## Work to complete
Return only the stretch of the material below that begins with the line containing "You are a computer-use" and ends with the line containing "Instruction: Collapse the", exactly; both of those lines belong to it.
---------- Stored data
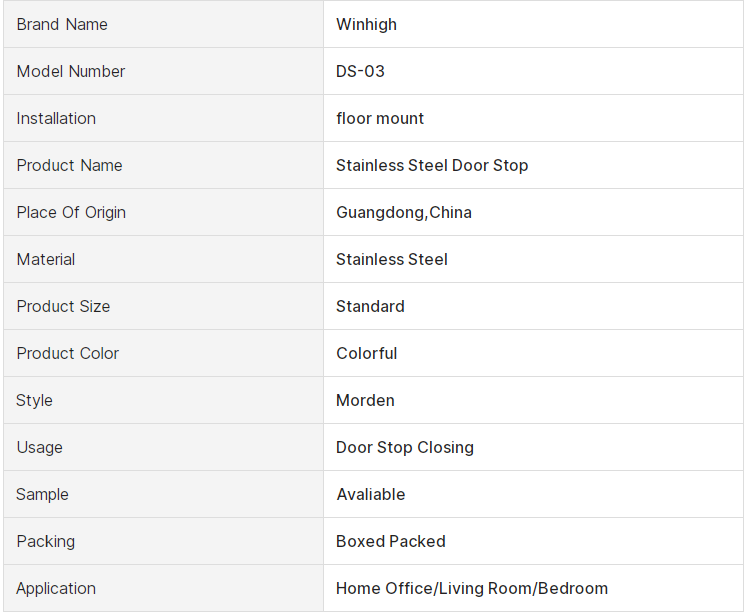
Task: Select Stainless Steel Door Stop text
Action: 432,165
--------------------
---------- Stored data
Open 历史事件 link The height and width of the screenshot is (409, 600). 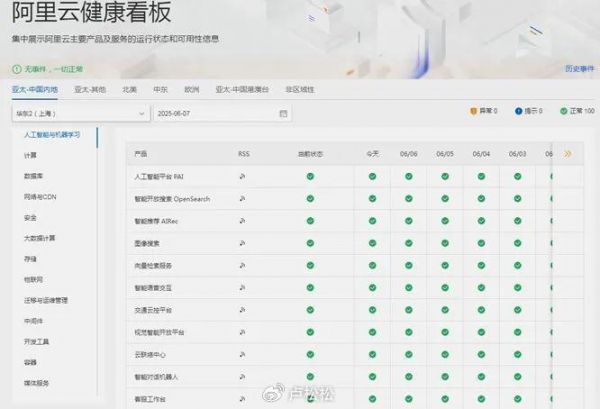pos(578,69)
--------------------
---------- Stored data
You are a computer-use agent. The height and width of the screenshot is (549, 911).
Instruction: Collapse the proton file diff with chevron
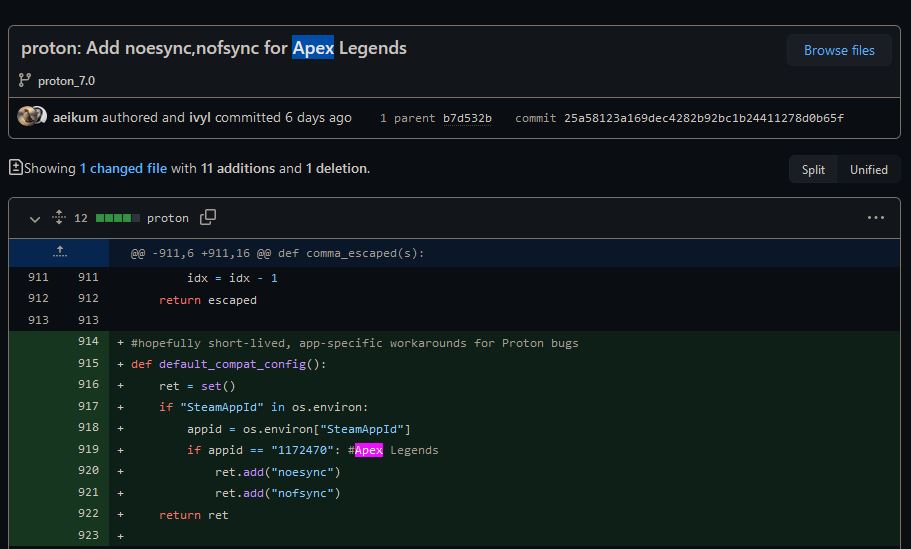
--------------------
## Your response
You are a computer-use agent. The height and width of the screenshot is (549, 911).
Instruction: Collapse the proton file diff with chevron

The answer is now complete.